_READING TEXT_
^^^^^^^^
This is what sitting with memories does. Not as violent or as dramatic as the Roman aids to memory, where events or lines of speeches were mentally staged for quick retrieval, this notion of memory involves quiet sitting. One has an audience for one's memories. (Picture yourself either the Pope or Mickey Mouse.) They come to call, then depart. They call in another. And sometimes they are very strange indeed. I have a persistent memory of walking between buildings at the University of New South Wales with Hazel Smith in 2001. I have no idea what we were saying to one another. The buildings were ordinary. The sky was blue. Nothing about the scene called for re-collection (unlike Harvey Hix's book about a woman who discovers late that she was adopted, a subject close to my concerns as an adoptive mother). So why did it stick? Even more oddly, perhaps, that memory does not stick to other memories, except perhaps to the young man hawking a newspaper on the same campus whose headline was loudly anti-American. When I reached for the newspaper, he said it cost $2 and I made an awkward quip about Americans taking things as I walked past. But most often, the campus memory is discrete--so discrete I cannot say why it is there. (And "there" is where, I wonder.)
^^^^^^^^
_DATA RECORDS_

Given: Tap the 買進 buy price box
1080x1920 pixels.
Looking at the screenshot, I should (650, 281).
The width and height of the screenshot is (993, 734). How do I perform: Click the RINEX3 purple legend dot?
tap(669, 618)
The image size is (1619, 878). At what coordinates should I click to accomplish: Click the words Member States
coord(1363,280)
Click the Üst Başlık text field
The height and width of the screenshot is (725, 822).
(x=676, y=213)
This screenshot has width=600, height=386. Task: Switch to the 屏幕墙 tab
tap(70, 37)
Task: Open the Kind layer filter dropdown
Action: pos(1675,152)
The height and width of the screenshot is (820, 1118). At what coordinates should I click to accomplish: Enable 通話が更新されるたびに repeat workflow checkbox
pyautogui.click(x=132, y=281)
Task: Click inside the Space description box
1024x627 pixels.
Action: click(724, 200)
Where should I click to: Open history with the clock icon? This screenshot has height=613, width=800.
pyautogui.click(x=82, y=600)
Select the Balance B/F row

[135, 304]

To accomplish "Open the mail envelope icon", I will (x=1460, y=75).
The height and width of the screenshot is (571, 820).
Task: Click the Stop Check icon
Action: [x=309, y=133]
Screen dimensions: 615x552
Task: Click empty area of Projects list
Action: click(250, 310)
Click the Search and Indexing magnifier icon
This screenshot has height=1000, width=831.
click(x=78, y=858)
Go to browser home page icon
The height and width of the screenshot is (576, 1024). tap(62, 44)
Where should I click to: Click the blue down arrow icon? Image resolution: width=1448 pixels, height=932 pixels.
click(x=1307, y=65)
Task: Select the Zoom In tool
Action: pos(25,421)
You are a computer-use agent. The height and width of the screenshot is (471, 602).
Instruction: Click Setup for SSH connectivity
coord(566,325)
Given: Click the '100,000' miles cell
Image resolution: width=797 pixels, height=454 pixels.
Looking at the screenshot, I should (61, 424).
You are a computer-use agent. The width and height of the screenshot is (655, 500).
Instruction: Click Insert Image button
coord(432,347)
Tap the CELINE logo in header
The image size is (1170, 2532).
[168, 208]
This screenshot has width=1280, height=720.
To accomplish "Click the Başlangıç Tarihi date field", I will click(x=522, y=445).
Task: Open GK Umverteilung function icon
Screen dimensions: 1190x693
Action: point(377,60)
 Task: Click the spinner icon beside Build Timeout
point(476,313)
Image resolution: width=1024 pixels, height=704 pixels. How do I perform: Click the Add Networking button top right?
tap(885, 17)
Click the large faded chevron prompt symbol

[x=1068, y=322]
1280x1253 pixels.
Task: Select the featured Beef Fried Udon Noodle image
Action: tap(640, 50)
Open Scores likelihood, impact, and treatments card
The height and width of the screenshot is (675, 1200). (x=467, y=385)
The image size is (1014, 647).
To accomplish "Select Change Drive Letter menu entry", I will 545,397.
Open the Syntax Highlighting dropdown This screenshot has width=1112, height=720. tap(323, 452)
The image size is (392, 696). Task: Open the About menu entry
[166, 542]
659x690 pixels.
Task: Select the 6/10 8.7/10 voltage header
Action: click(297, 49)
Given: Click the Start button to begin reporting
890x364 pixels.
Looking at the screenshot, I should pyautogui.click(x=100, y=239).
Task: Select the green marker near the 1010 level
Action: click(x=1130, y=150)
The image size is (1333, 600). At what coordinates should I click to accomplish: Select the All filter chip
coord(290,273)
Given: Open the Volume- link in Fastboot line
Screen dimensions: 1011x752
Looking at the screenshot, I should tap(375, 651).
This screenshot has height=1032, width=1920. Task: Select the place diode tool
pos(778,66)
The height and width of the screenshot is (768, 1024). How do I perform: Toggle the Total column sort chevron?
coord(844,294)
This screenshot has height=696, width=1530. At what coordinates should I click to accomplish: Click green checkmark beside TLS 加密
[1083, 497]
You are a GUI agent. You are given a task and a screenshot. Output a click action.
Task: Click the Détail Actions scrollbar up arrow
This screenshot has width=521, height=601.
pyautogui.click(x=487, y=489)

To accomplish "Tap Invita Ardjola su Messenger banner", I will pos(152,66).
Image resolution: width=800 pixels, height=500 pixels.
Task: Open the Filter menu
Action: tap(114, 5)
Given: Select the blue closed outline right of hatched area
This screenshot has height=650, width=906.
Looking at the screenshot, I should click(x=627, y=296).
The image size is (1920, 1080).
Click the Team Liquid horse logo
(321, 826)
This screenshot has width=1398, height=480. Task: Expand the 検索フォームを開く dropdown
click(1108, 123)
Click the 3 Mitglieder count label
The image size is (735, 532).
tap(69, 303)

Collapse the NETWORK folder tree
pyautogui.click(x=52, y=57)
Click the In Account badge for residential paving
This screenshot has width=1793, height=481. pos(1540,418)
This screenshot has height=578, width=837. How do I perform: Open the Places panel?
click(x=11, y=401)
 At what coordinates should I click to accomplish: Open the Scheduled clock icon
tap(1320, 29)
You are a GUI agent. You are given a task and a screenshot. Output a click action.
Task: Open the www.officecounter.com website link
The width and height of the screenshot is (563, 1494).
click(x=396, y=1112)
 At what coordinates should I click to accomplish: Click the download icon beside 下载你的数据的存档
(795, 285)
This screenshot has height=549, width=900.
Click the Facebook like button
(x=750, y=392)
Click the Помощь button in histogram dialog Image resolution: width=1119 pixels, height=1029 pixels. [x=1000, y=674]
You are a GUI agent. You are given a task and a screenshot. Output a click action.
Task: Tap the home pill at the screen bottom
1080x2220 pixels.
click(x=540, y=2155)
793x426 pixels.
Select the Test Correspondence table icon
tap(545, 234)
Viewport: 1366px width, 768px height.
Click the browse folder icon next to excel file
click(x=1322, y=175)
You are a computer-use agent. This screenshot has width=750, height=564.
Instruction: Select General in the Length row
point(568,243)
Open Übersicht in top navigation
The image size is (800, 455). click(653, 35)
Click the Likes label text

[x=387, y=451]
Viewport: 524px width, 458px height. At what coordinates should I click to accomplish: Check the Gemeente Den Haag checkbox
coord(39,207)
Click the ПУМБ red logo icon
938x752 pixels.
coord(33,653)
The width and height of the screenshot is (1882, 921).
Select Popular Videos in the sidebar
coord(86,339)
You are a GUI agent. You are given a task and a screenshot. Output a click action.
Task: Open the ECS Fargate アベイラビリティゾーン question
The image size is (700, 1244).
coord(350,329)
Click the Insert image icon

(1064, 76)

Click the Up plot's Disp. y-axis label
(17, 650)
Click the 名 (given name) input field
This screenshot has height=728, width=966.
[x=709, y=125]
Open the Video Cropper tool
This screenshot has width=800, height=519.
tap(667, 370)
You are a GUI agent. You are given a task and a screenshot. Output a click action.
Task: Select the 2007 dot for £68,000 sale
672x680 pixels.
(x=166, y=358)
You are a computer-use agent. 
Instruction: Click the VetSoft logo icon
^^^^^^^^
_ASSIGNED TASK A_
In the passage on sitting with memories, how much did the young man say the newspaper cost?
_ASSIGNED TASK B_
Extend the passage on sitting with memories, starting after its final sentence.

_EXPECTED OUTPUT A_
$2

_EXPECTED OUTPUT B_
Jonathan K. Foster describes two kinds of memories, the flashbulb memory (what a fossil metaphor that is!) and the reminiscence bump. The former involves a public memory, the assassination of Kennedy, the Challenger disaster, 9/11; the latter tells us that we remember best what happened during late adolescence and early adulthood. These are dramatic events, years of sturm und drang (speaking only for myself, of course). But what of those ordinary, bland, dumb memories like the walkway between buildings at UNSW? Of course it happened in a place to which I'm not accustomed; there is that. But more dramatic events happened in Australia.

Which brings me back to the ordinary. Even in that rather ordinary dictionary, Merriam-Webster, the word has several meanings in advance of the one I consider ordinary. Before the sense of "regular" and "predictable" and "habitual," I find this: "a clergyman appointed formerly in England to attend condemned criminals ." The ordinary has the power (he is higher on the hierarchy than the condemned criminal); he also has the power in the church to govern. To govern the tongue is to be an ordinary of speech? And ordinary speech is then one that is governed?

A fellow editor described my book on dementia as being about "the quotidian." I was a bit taken aback, as Alzheimer's disease hardly seems ordinary. (Although I was also taken aback because he grouped together "books by women about the quotidian" in his sentence.) But in the sense that the ordinary is what governs our attention, and our attention is what gives us meaning, then so be it. According to M-W, attention is not simply the act of paying . . . of noticing, but also " to go or stay with as a companion, nurse, or servant." Let us be companions, then, and attend to the ordinary, even if it is (best? inevitably?) forgotten. Condemned, even.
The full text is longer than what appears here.